Бесспорно, он, может быть, и любил музыку Моцарта, но его отношения с учителем, шутливо называвшим его то «балбесом», то «свинмайром», были довольно странными. Зюсмайр, сначала подружившись с Констанцией, а затем вступивший с ней в любовную связь, совсем вжился в стиль своего (мнимого) друга. «И это проявлялось в самых крайних формах. Его „почерк» был так разительно похож на почерк обожаемого им кудесника звуков, что на первый взгляд различить их было совершенно невозможно» (Диц). Беззаботный и необязательный Зюсмайр (какое разительное совпадение с Констанцей!) даже сумел стать соавтором коронационной оперы «Тит», и Моцарт, кажется, был вполне доволен его работой. Гений проглядел, что неудивительно, подлинный характер своего «друга», которого следует классифицировать как «тщеславного психопата» (Д. Кернер / В. Риттер). В подражание моцартовской «Волшебной флейте» Зюсмайр написал оперу «Зеркало из Аркадии», которая отчетливо напоминала почерк самого мастера и, несмотря на ее слабости, была поставлена с большим успехом. Этот благосклонный прием, который его опера снискала у венской публики, привел к тому, что уже в 1792 году он был назначен придворным капельмейстером.

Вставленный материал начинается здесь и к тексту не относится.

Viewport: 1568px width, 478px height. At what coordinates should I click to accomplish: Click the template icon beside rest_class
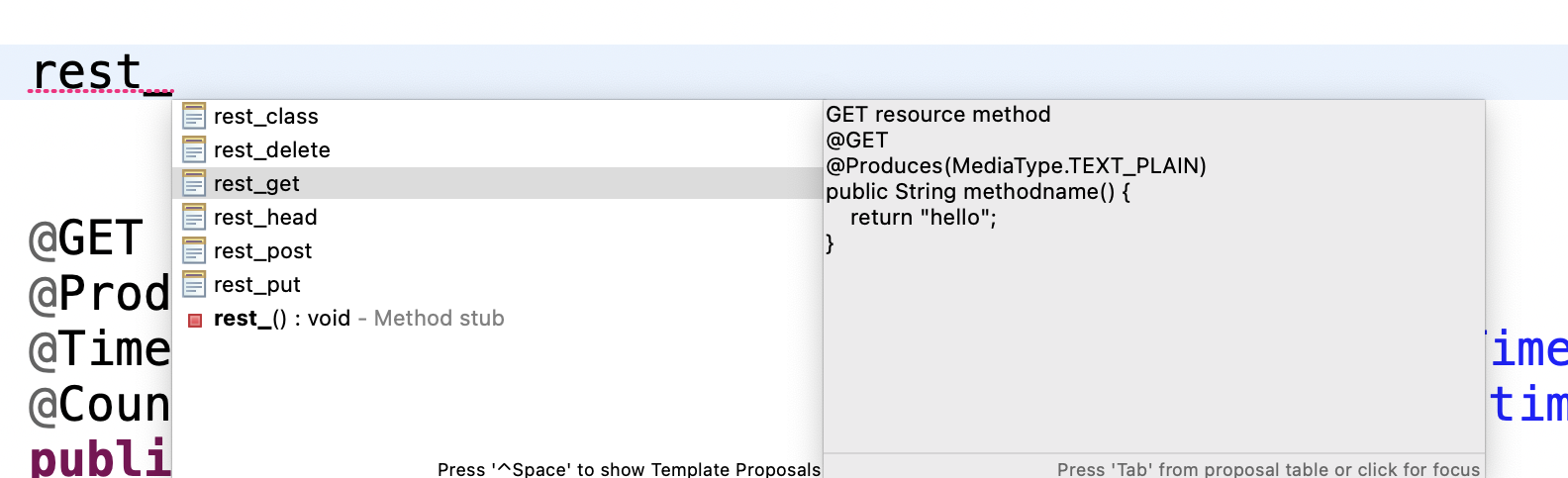(x=194, y=117)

Отношение Зюсмайра к себе Моцарт воспринимал как преданность и искренность, к тому же он видел, что тот нашел общий язык и с Констанцией — какая ирония судьбы! Зюсмайр, разумеется, был хорошо осведомлен о характере своего учителя и даже посвящен в процесс его музыкального восприятия. Когда Моцарт умер, Зюсмайр закончил Реквием: «Эта, впрочем, не слишком высоко оцененная услуга составляет единственное светлое пятно в его творческой биографии, лишь сопричастность к моцартовскому Реквиему спасла его имя от забвения» (Диц). Однако Зюсмайр, похоже, извлек, пользу и из ранней смерти Моцарта: некоторые вещи гения сначала приписывались ему, что вполне совпадало с его намерениями. Были у него и собственные «популярные вещи, например турецкая опера «Сулейман II» (Линдлар).